Linux threads and PIDs

At our weekly software team meeting we were discussing our progress towards removing Flask in favor of Tornado. As part of the dicussion we were talking about how we need to be careful in Tornado because no "work" can happen in the main server process. In Flask work could happen because multiple threads were running. So if one thread was blocked doing some work other threads could still answer requests. Tornado is single threaded with cooperative multitasking so that won't work. Tasks need to cooperatively monitor other processes doing the actual work. In passing the CTO mentioned that each thread has a unique PID (or at least, that's what I heard him say). That surprised me. I assumed that threads shared a PID.

I did a bit of research and it looks like things have changed over time. Specifically pre 2003 (<2.6 kernel) the thread implementation was called LinuxThreads. Each LinuxThread had a separate PID. In >=2.6 the thread implementation changed to Native Posix Thread Library (NPTL). This is an implementation of threads that aligns more closely with the POSIX threads standard. In pthreads they share the same PID.

To add to the confusion the definition of a PID is hard to nail down.

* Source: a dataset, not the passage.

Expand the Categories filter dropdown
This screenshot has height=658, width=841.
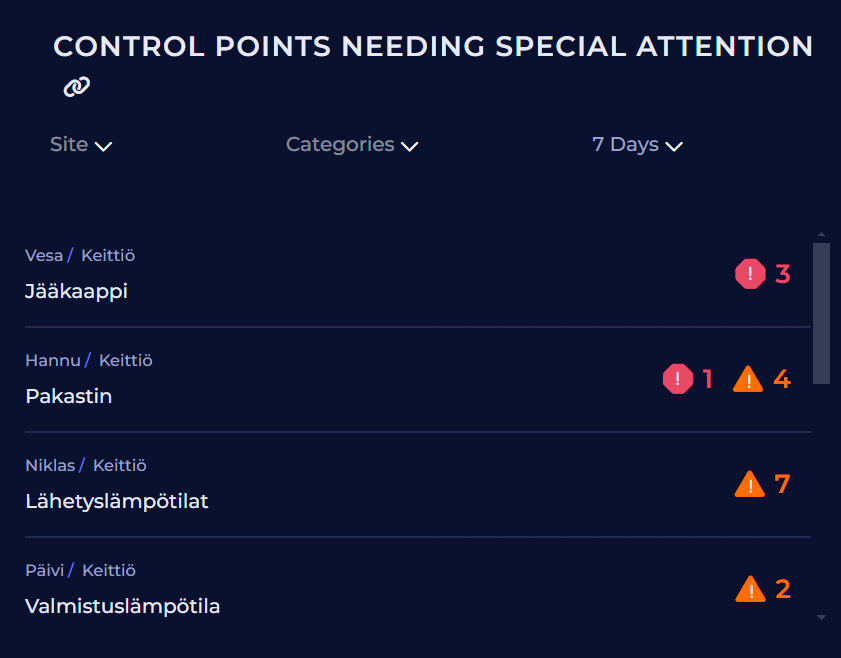pos(351,145)
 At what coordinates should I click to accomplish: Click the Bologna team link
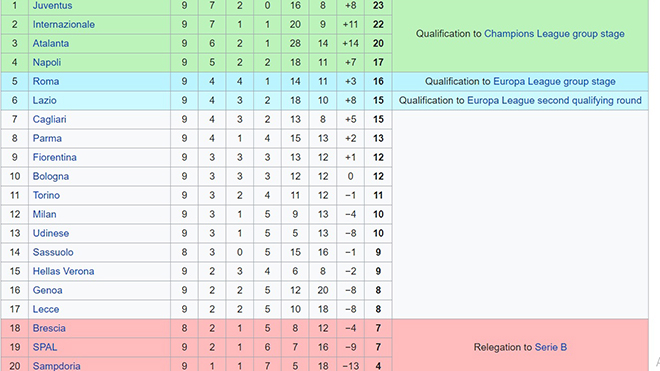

It seems POSIX and Linux have different meanings for the term PID. In addition, the kernel meaning of a PID and user meaning of a PID aren't the same. See the notes section of the getpid man page for more discussion. In programs like top it may display one of many different identifiers under the PID column (see section 3.a.19 PID).

To add further to the confusion it seems threads are mostly implemented in user space so libc implementations besides glibc (ex musl) may do things differently.